++++ 掲載本文

形成外科の基礎研究としては、皮膚、毛髪、脂肪、神経、骨、軟骨などの再生医療、創傷治癒、皮弁の血行動態や微小循環、人工材料の開発、手術のシミュレーションなど多岐にわたります。形成外科は組織工学や再生医療、創傷治癒などの最新基礎研究との関連性が大きく、なかでも再生医療の研究は臨床に応用する機会もあるでしょう。
研究の内容によっては、臨床と並行して行うことも可能です。例えば、週の半分を臨床業務に充て、残りの時間を研究に費やすというスタイルもあります。これにより、自分の時間を柔軟にコントロールしやすく、バランスの取れた生活を送りながら研究に取り組むことができます。
7-2.専門分野を追求する
形成外科の診療には、先天異常、外傷、再建、腫瘍、美容外科などの専門分野があります。これらのサブスペシャリティーを深く学ぶために大学病院に所属し、臨床研究を続けながら診療を行うことが一般的です。

++++++++
++++ 検討データ

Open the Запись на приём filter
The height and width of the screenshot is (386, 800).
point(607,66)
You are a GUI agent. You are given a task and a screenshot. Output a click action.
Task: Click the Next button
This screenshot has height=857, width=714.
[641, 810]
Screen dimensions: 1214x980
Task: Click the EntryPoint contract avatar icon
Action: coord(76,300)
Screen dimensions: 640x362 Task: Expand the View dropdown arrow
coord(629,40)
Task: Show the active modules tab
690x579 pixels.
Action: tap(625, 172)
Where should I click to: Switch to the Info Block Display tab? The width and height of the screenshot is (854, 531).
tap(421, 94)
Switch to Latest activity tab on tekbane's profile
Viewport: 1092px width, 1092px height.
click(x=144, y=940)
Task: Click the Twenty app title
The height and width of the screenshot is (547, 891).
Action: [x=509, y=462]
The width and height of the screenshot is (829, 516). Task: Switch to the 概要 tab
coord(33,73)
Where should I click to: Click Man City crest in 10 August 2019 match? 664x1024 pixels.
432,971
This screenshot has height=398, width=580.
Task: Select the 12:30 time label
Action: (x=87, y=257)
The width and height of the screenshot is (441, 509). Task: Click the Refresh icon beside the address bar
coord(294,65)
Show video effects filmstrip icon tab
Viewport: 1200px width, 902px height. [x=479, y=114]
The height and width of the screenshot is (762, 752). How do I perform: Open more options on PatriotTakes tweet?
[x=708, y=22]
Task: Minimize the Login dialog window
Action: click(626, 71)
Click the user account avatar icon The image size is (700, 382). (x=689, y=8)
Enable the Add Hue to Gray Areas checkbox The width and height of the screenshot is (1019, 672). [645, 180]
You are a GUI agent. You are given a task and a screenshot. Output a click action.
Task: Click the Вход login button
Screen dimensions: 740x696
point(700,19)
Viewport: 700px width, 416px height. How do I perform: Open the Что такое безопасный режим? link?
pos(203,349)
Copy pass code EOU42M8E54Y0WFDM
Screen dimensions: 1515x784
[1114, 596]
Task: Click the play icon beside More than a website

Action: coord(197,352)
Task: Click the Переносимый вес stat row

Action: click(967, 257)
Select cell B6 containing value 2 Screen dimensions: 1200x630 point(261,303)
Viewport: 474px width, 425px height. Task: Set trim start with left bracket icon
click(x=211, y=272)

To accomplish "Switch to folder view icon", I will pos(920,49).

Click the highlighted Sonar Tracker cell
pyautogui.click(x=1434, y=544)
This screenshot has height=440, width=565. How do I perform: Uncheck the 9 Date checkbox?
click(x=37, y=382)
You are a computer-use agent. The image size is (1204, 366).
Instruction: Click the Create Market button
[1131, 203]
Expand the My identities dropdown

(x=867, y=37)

++++++++

実施課題
**A)** 次の(i)〜(iii)の記述が形成外科に関する本文の内容と合っているかを、それぞれ「はい」か「いいえ」で判定し、判断の根拠となる本文の語句をそのまま引用せよ。(i) 形成外科の基礎研究には手術のシミュレーションが含まれる。(ii) 研究を臨床と並行して行うことはできない。(iii) 形成外科の専門分野に美容外科は含まれない。
**B)** 形成外科に関する本文によると、サブスペシャリティーを深く学ぶためにはどこに所属するのが一般的か。
**C)** 形成外科に関する本文の最後の文の後から、その続きを書き継げ。

課題結果
**A)**
(i) はい。「人工材料の開発、手術のシミュレーションなど多岐にわたります」
(ii) いいえ。「研究の内容によっては、臨床と並行して行うことも可能です」
(iii) いいえ。「先天異常、外傷、再建、腫瘍、美容外科などの専門分野があります」

**B)** 大学病院に所属するのが一般的である。

**C)**
例えば、先天異常を専門とする形成外科医は、唇裂や口蓋裂などの治療に特化します。大学病院では、こうした先天異常の手術を数多く経験し、最新の治療法を学ぶ機会が豊富にあります。
さらに、大学病院での勤務は後進の育成も重要な役割です。若い医師や研修医に対して、自身の専門知識と技術を伝えることで、形成外科の発展に寄与できます。
7-3.地域医療への貢献
形成外科医のキャリアパスの1つとして、地域診療に従事する道があります。地域の総合病院で勤務医として働いたり個人クリニックを開業したりすることで地域医療に携わり、専門医として習得した技術を存分に発揮し、地域住民の健康向上に貢献します。
総合病院やクリニックでの勤務は、大学病院と比べてワークライフバランスを維持しやすい点も魅力の1つです。
参照:日本形成外科学会「キャリアパス」
8.形成外科医のキャリアパスの例
形成外科医のキャリアパスの例を3つ紹介します。
【事例1】専門医と博士号を取得
【事例2】ライフスタイルに合わせた働き方を実現
形成外科には、学生時代に顔面の血管腫の患者を担当した経験がきっかけで興味を持ちました。患者がレーザー治療を受け、色が薄くなることに喜んでいる姿に感動し、形成外科で働くことを決意したそうです。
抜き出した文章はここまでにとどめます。